Continuing analyses where you left off in R Markdown notebooks

My R Markdown project notebooks tend to be a bunch Rmd files that include many exploratory graphs and models, and a lot of data wrangling to get the data into the appropriate forms for each. I’ll often want to repeat the data-wrangling steps in a new Rmd before trying something else.

In the past I’ve copy-pasted some of the data-wrangling code into a new file, but one can lose track how two copies of the same task change slightly. Functionalizing or extracting the data-wrangling code, on the other hand, seems like it can be more effort than it’s worth.

So I created a source_rmd() function (below, and in a gist) that extracts the source code from an *.Rmd and runs it, optionally setting a null graphics device for plots. Now I run this function at the top of notebook files to load the environment of a previous notebook, and start off with wrangled data and models.

Some questions:

  • Am I just lazy to avoid functionalizing my code? Is there a good rule-of-thumb as to when to do so? I tend to think that it’s when you start wrangling more than one data set the same way.
  • Is there a better approach to workflow within a project?
  • Is this implemented more robustly elsewhere? Any thoughts on improving it?
    • I thought about something that would select chunks to run, but decided that this was just the level of specificity at which functionalizing the code and putting in an external R/ folder makes sense.
  • Is there a good place for this function to live that I might submit a PR?
#' Source the R from an knitr file, optionally skipping plots
#'
#' @param file the knitr file to source
#' @param skip_plots whether to make plots. If TRUE (default) sets a null graphics device
#'
#' @return This function is called for its side effects
#' @export
source_rmd = function(file, skip_plots = TRUE) {
  temp = tempfile(fileext=".R")
  knitr::purl(file, output=temp)

  if(skip_plots) {
    old_dev = getOption('device')
    options(device = function(...) {
      .Call("R_GD_nullDevice", PACKAGE = "grDevices")
    })
  }
  source(temp)
  if(skip_plots) {
    options(device = old_dev)
  }
}

Heh, I think we might think about this problem in similar ways.
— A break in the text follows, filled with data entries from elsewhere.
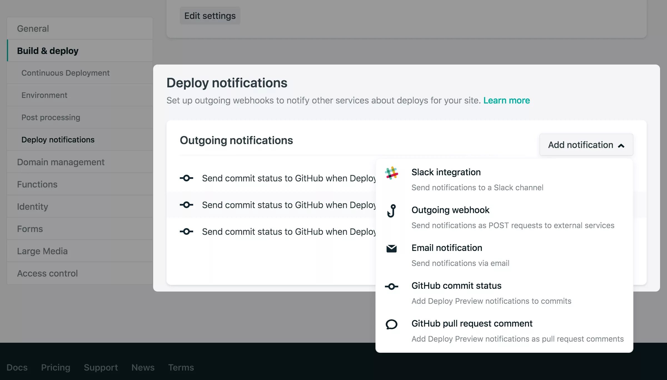Click the Slack logo icon
The image size is (667, 380).
pyautogui.click(x=391, y=173)
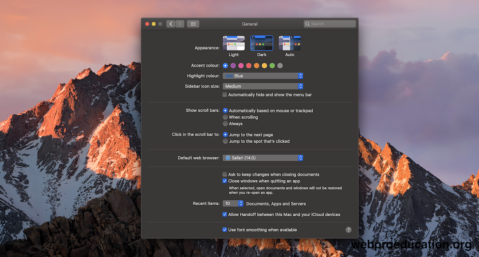Click the forward navigation arrow
The height and width of the screenshot is (257, 479).
pos(180,24)
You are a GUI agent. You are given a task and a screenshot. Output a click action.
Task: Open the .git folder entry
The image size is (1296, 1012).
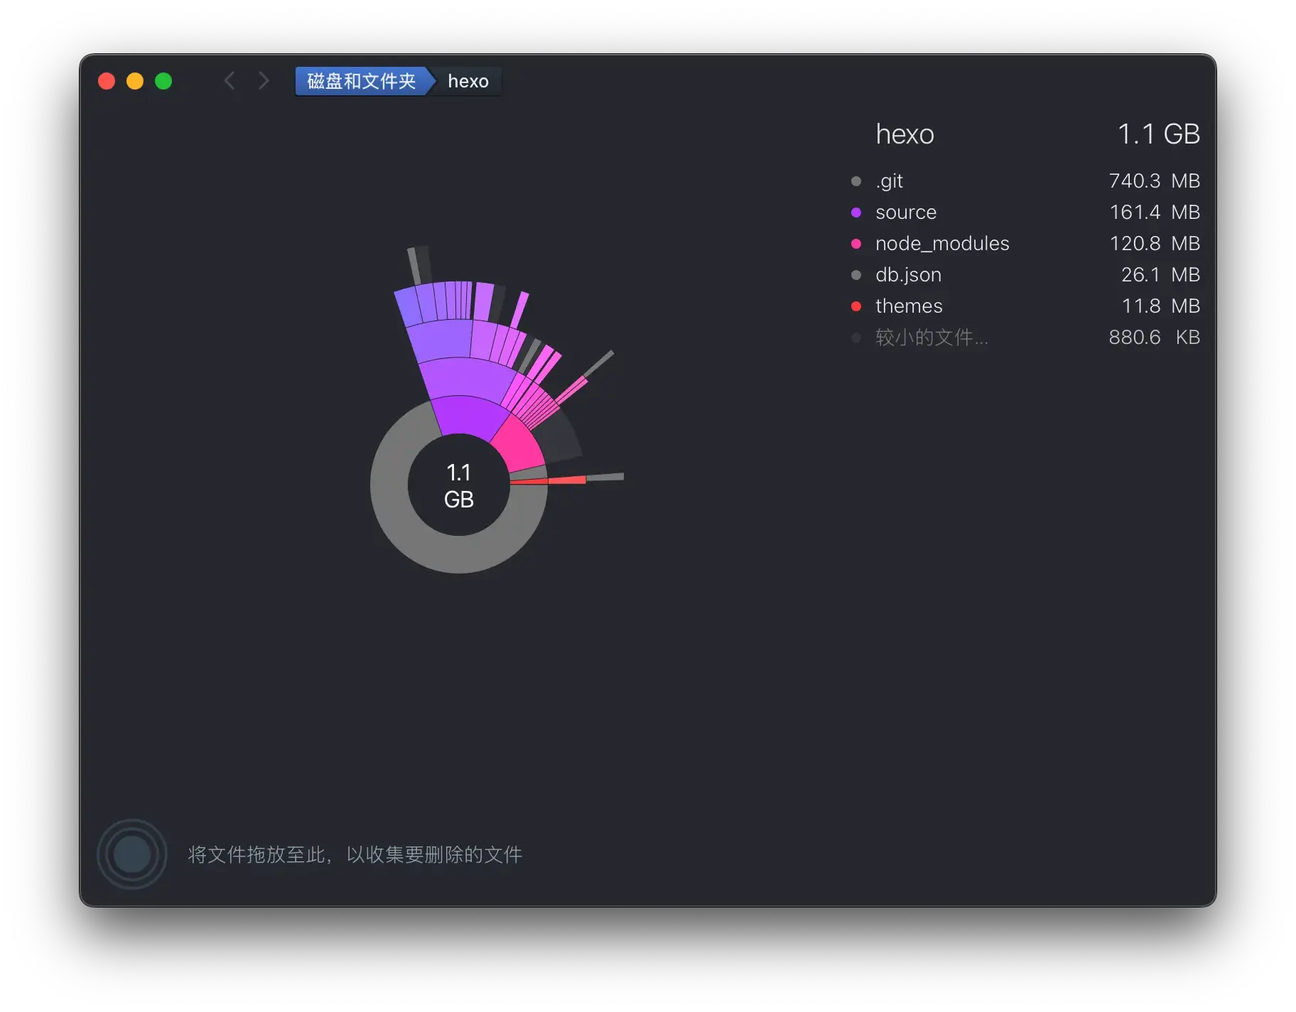click(889, 181)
I never got the hang of working with knitr/sweave documents so for years I’ve used sowsear to do this the other way around (work in an R script file that can always be source()'ed and generate the Rmd from that.

It think Yihui (the knitr author) is pretty receptive to ideas (check out the massive author list of the package). There’s a version of sowsear in knitr as spin. But for CRAN acceptance that .Call command is a no-no.

I think your idea is nice. And I think people downplay how complicated and potentially non-functionalsable analyses can be (or how functionalising can decrease readability in a knitr context)

I actually found that .Call() command in this post of Yihui’s. Maybe pdf(file=NULL) is sufficient.

From @ashander on twitter:

https://twitter.com/jaimedash/status/705050995244474368

Indeed, there’s a middle ground of source()able R files that aren’t functions. One issue that it can be non-trivial to separate the wrangling from the model fitting, and sometimes you want parts of both. I actually wrote this function yesterday because I didn’t just want the data wrangled, but wanted to overlay the model predictions from a previous analysis on a different set of data.